Text block:
◇ ◇ ◇ ◇ ◇ ◇ ◇

Multi-state Protein Design with DynamicMPNN

TL;DR

DynamicMPNN addresses the challenge of designing proteins that adopt multiple conformations by learning a joint distribution over sequences conditioned on multiple structural states. The model encodes each conformation and its binding context into a shared latent space and autoregressively decodes sequences, using SE(3)-equivariant GVP-based graphs and two pooling strategies to handle nonidentical sequences. A 46,033-cluster multi-conformational dataset built from CoDNaS expands coverage to 75% of CATH, and Alphafold3-based template evaluation demonstrates that DynamicMPNN improves over ProteinMPNN MSD by up to 25% in decoy-normalized RMSD and 12% in sequence recovery. This explicit multi-state training framework enables designing sequences that satisfy multiple conformational constraints, with implications for engineering bioswitches, allosteric regulators, and molecular machines, while highlighting opportunities for specialized models per conformation class. $p(Y|X_1,...,X_m)=\

Abstract

Structural biology has long been dominated by the one sequence, one structure, one function paradigm, yet many critical biological processes - from enzyme catalysis to membrane transport - depend on proteins that adopt multiple conformational states. Existing multi-state design approaches rely on post-hoc aggregation of single-state predictions, achieving poor experimental success rates compared to single-state design. We introduce DynamicMPNN, an inverse folding model explicitly trained to generate sequences compatible with multiple conformations through joint learning across conformational ensembles. Trained on 46,033 conformational pairs covering 75% of CATH superfamilies and evaluated using Alphafold 3, DynamicMPNN outperforms ProteinMPNN by up to 25% on decoy-normalized RMSD and by 12% on sequence recovery across our challenging multi-state protein benchmark.

Paper Structure

This paper contains 17 sections, 5 equations, 4 figures, 3 tables.

Figures (4)

◇ ◇ ◇ ◇ ◇ ◇ ◇

Supplied data:
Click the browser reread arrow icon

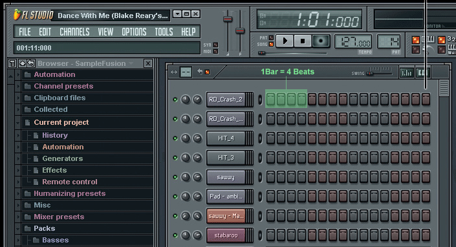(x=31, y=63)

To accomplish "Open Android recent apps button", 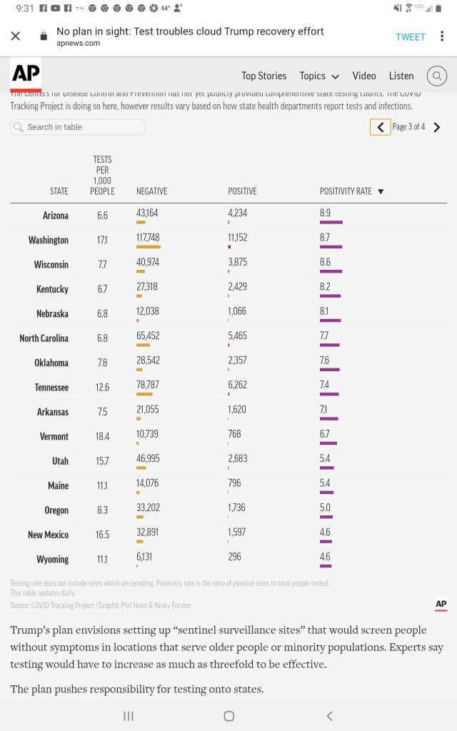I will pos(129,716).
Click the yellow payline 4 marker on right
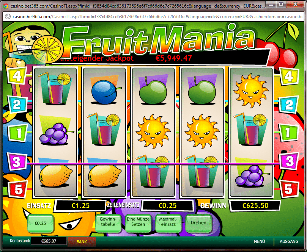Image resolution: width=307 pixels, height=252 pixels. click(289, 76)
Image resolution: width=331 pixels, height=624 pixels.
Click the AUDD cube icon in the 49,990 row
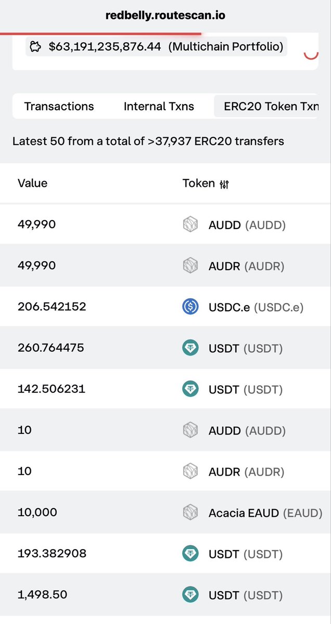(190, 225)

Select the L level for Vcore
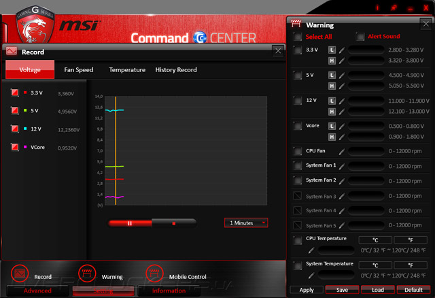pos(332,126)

◇ ◇ ◇ ◇ ◇ ◇ ◇

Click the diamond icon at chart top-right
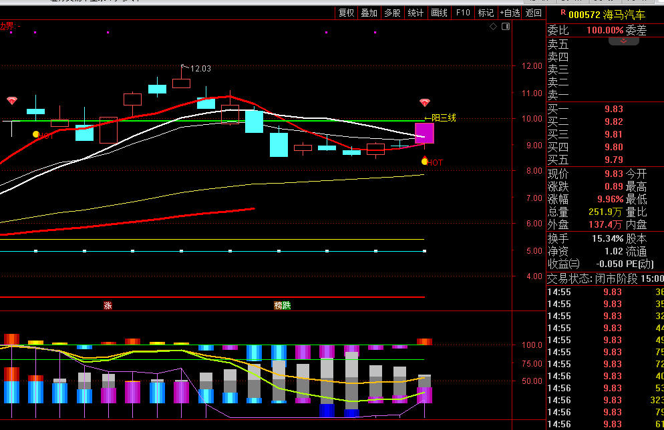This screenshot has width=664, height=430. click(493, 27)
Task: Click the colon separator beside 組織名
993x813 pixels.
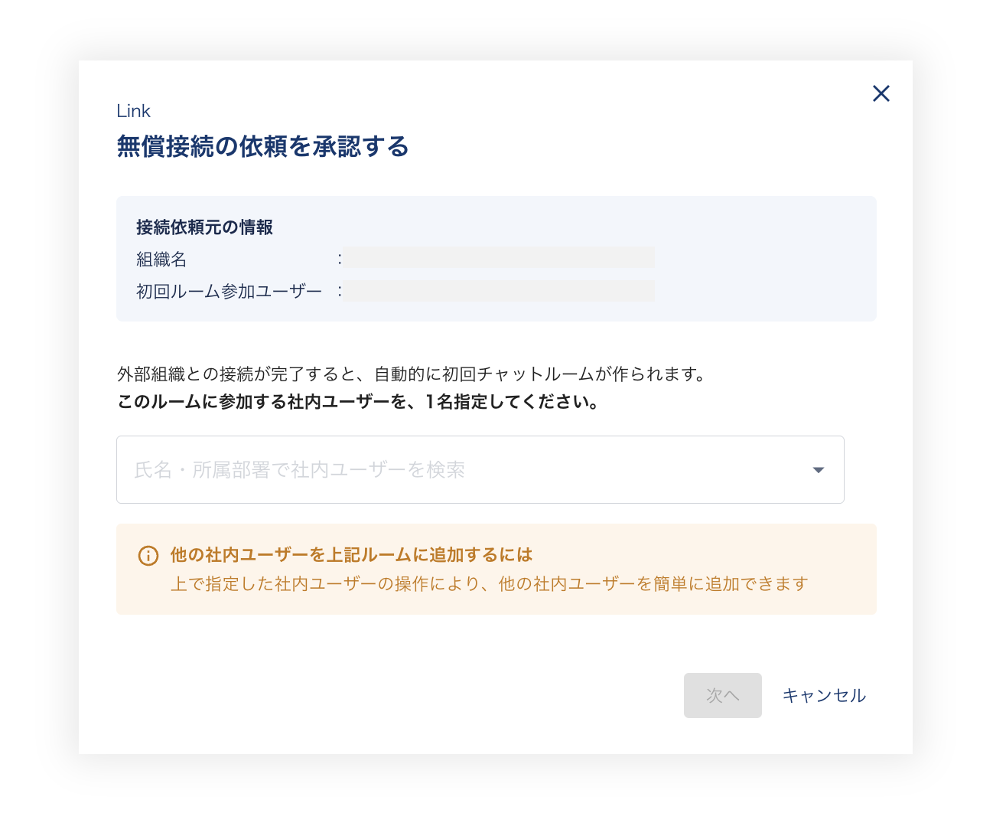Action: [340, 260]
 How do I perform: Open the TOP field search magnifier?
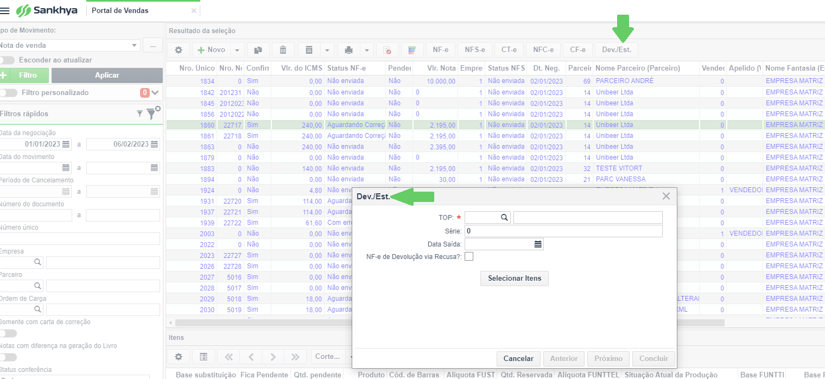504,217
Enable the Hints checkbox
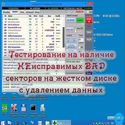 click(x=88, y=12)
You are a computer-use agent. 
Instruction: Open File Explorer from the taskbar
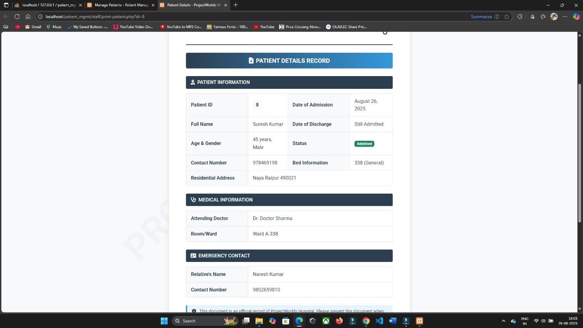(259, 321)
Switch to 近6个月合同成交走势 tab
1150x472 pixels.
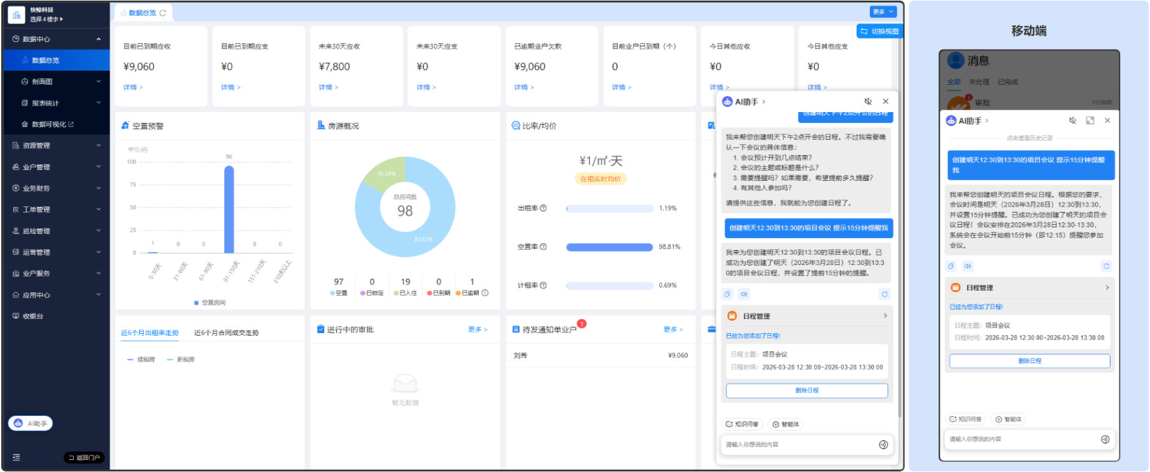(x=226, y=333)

◇ ◇ ◇ ◇ ◇ ◇ ◇

Aim of the task: Return the part of the DynamicMPNN text from "Structural biology has" up to and including "multi-state protein benchmark.", copied word for word.

Response to the task:
Structural biology has long been dominated by the one sequence, one structure, one function paradigm, yet many critical biological processes - from enzyme catalysis to membrane transport - depend on proteins that adopt multiple conformational states. Existing multi-state design approaches rely on post-hoc aggregation of single-state predictions, achieving poor experimental success rates compared to single-state design. We introduce DynamicMPNN, an inverse folding model explicitly trained to generate sequences compatible with multiple conformations through joint learning across conformational ensembles. Trained on 46,033 conformational pairs covering 75% of CATH superfamilies and evaluated using Alphafold 3, DynamicMPNN outperforms ProteinMPNN by up to 25% on decoy-normalized RMSD and by 12% on sequence recovery across our challenging multi-state protein benchmark.